_What you should do_: Range to reproduce from the entries below: the line with "Порно видео насильно тещу (74, 2305)", the line with "Полтергей (56, 2323)", and every line in between. Give them exactly and give nothing else.

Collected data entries
____

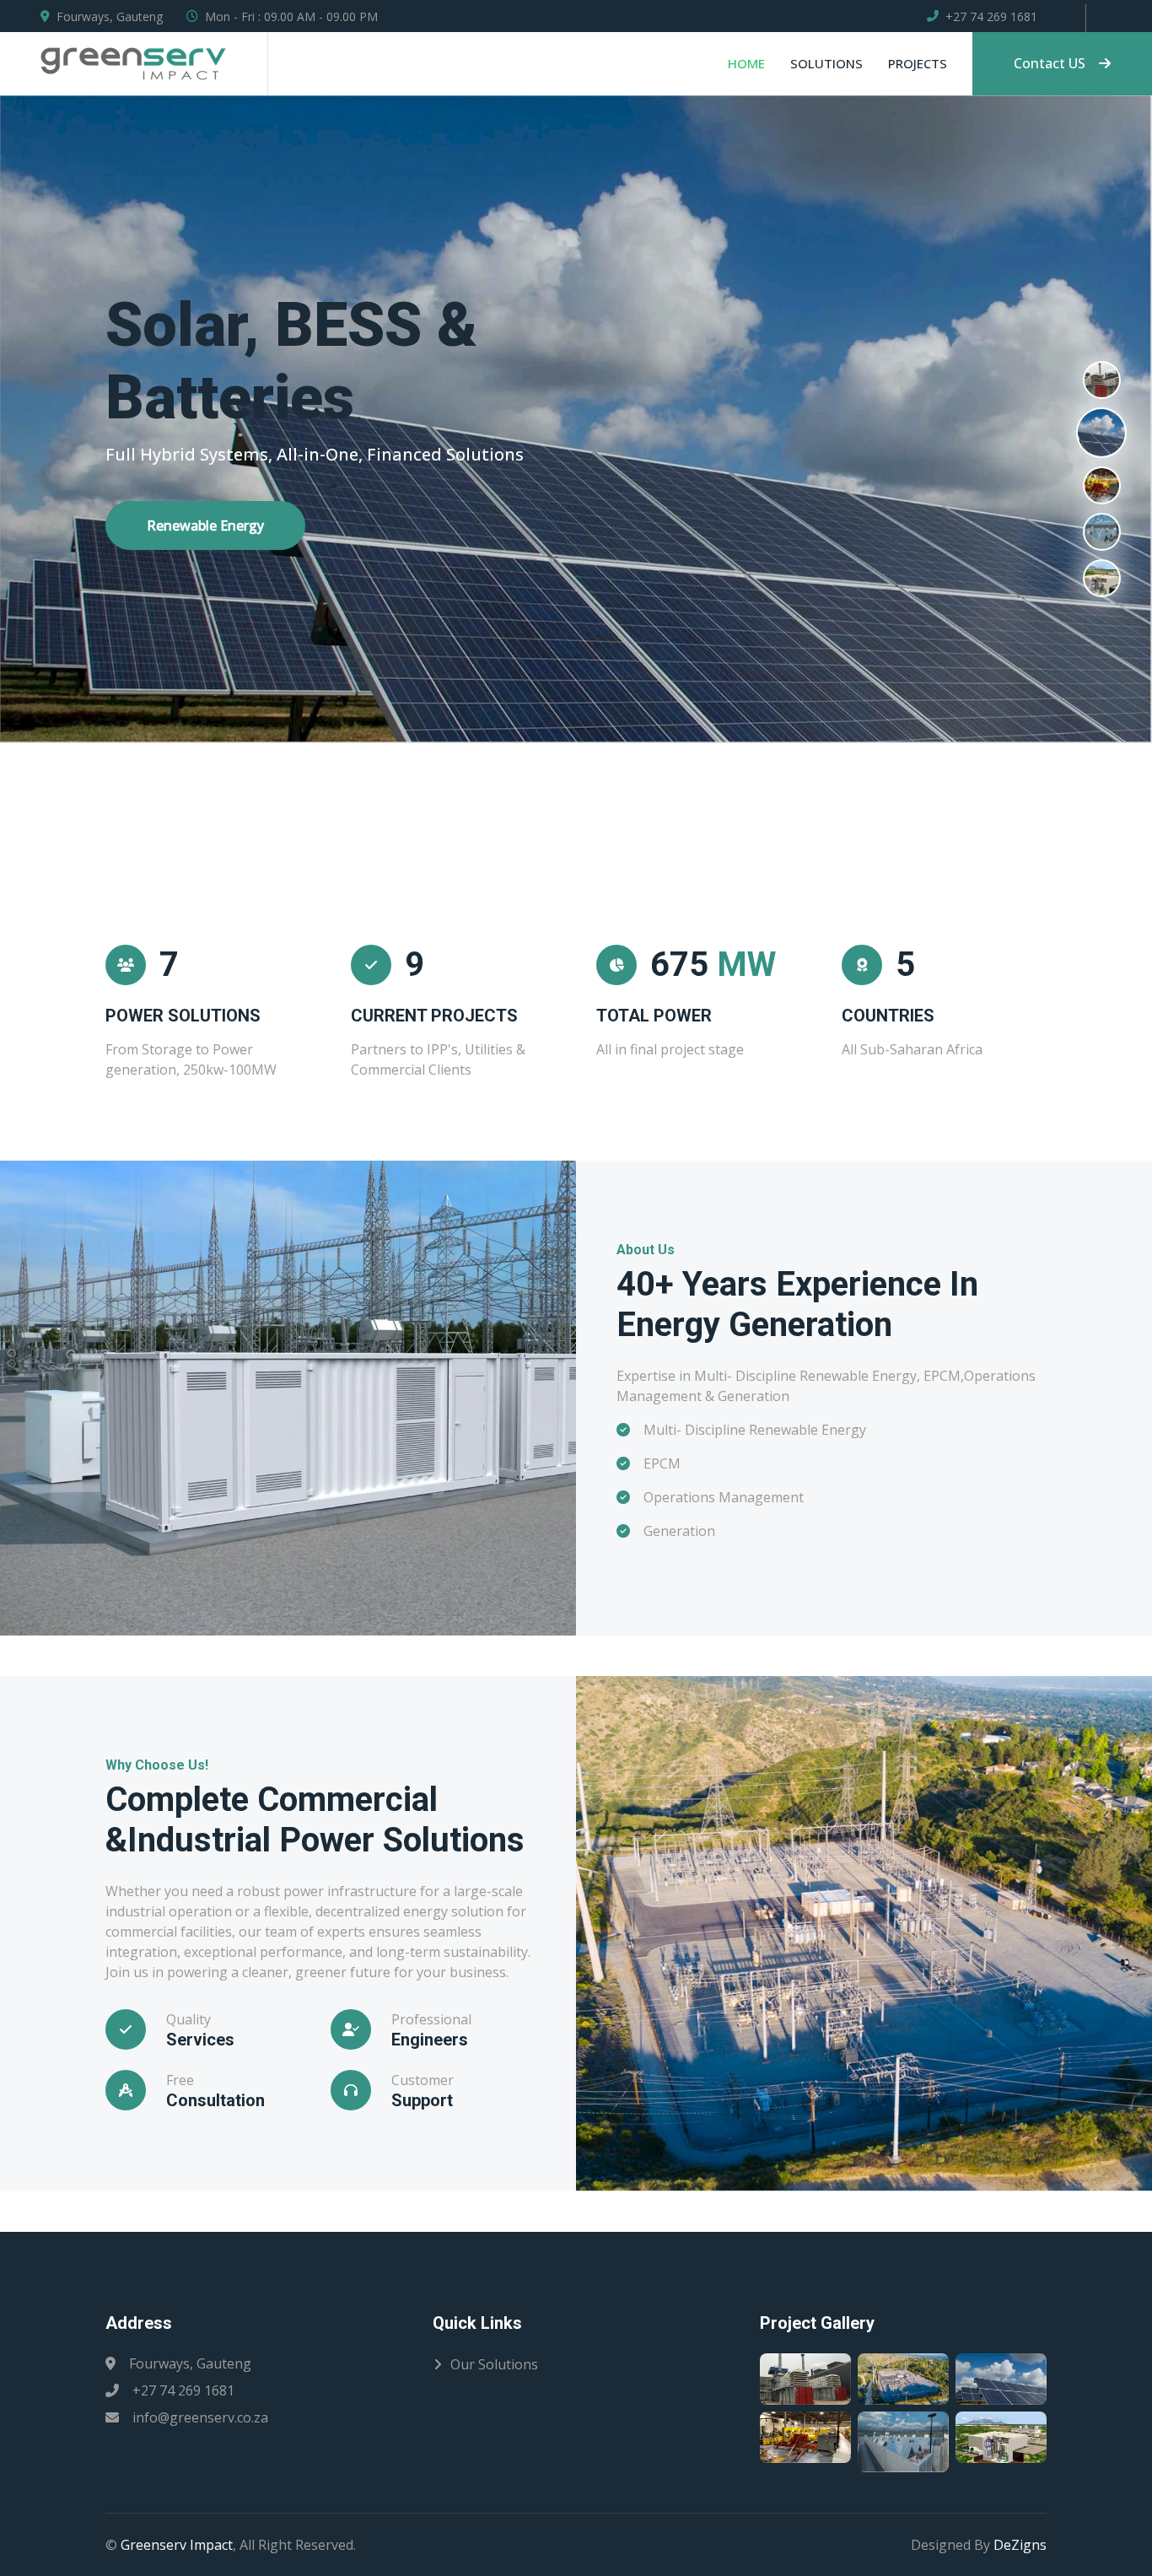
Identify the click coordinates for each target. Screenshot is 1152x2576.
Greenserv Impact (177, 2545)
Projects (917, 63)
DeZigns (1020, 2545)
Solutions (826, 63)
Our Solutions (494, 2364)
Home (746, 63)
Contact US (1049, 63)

____

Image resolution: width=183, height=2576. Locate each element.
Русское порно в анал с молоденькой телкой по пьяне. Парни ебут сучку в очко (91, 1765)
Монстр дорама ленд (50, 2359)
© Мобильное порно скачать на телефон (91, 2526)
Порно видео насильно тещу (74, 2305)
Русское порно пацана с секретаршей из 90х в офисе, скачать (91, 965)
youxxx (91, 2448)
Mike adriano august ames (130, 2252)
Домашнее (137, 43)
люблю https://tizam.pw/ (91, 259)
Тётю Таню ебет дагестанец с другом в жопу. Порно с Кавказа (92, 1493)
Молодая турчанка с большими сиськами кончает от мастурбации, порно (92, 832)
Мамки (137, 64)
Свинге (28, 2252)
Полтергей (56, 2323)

____

_Problem solution_:
Порно видео насильно тещу (74, 2305)
Русское порно пацана с секретаршей из 90х в офисе, скачать (91, 965)
youxxx (91, 2448)
Mike adriano august ames (130, 2252)
Домашнее (137, 43)
люблю https://tizam.pw/ (91, 259)
Тётю Таню ебет дагестанец с другом в жопу. Порно с Кавказа (92, 1493)
Молодая турчанка с большими сиськами кончает от мастурбации, порно (92, 832)
Мамки (137, 64)
Свинге (28, 2252)
Полтергей (56, 2323)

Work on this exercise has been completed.